Wenn die Änderungen das Gleichgewicht nicht wesentlich zugunsten einer der Parteien verändern (z. B. durch eine erhebliche Änderung des Preises oder des Lieferumfangs), ist es nicht erforderlich, eine neue Ausschreibung durchzuführen. Dieser Ansatz gibt den öffentlichen Auftraggebern mehr Flexibilität, die in Situationen, in denen sich die Preise oder Marktbedingungen unvorhersehbar ändern, unerlässlich ist. Führt eine solche Änderung jedoch zu einer wesentlichen Änderung des Gleichgewichts zwischen den Vertragsparteien, muss ein neues öffentliches Vergabeverfahren durchgeführt werden.
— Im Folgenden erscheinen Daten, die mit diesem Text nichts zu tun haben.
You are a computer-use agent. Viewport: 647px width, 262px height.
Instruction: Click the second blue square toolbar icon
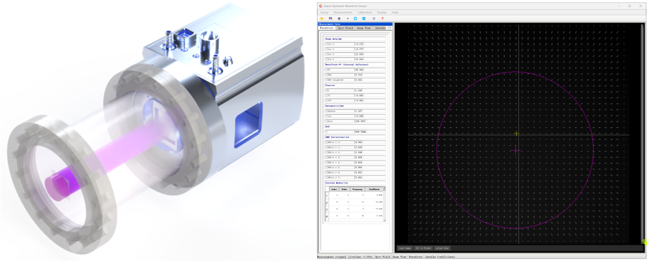point(364,19)
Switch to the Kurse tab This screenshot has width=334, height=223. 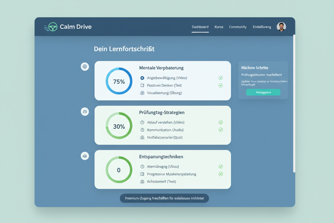click(x=219, y=27)
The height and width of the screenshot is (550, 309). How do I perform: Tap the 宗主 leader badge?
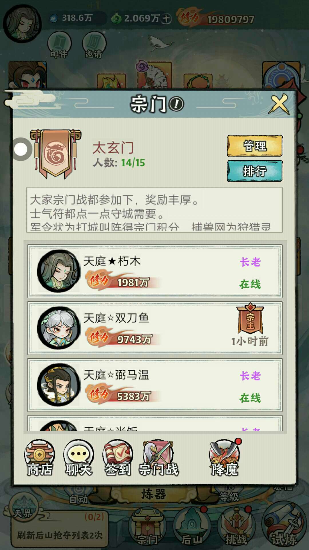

Das Urteil stellt auch klar, dass das entscheidende Kriterium für die Beurteilung der Notwendigkeit einer neuen Ausschreibung nicht darin besteht, ob die Änderung das Ergebnis der ursprünglichen öffentlichen Ausschreibung beeinflussen könnte, sondern vielmehr darin, ob die Änderung die Art des Vertrags als Ganzes grundlegend verändert. Das bedeutet, dass der Begriff „Änderung des Gesamtcharakters” nur die wichtigsten Änderungen umfasst, die zu einer grundlegenden Änderung des Vertragsgegenstands, der Art des Vertrags oder des Gleichgewichts zwischen den Vertragsparteien führen.

Dieses Urteil ist ein wichtiger Schritt zur Klärung der Regeln und Praktiken bei der Änderung von Rahmenverträgen im Bereich des öffentlichen Auftragswesens und bietet konkrete Lösungen, um deutlich zu machen, wann eine neue Ausschreibung erforderlich ist und wann ein Vertrag geändert werden kann, ohne die Transparenz und Fairness des gesamten Verfahrens zu gefährden.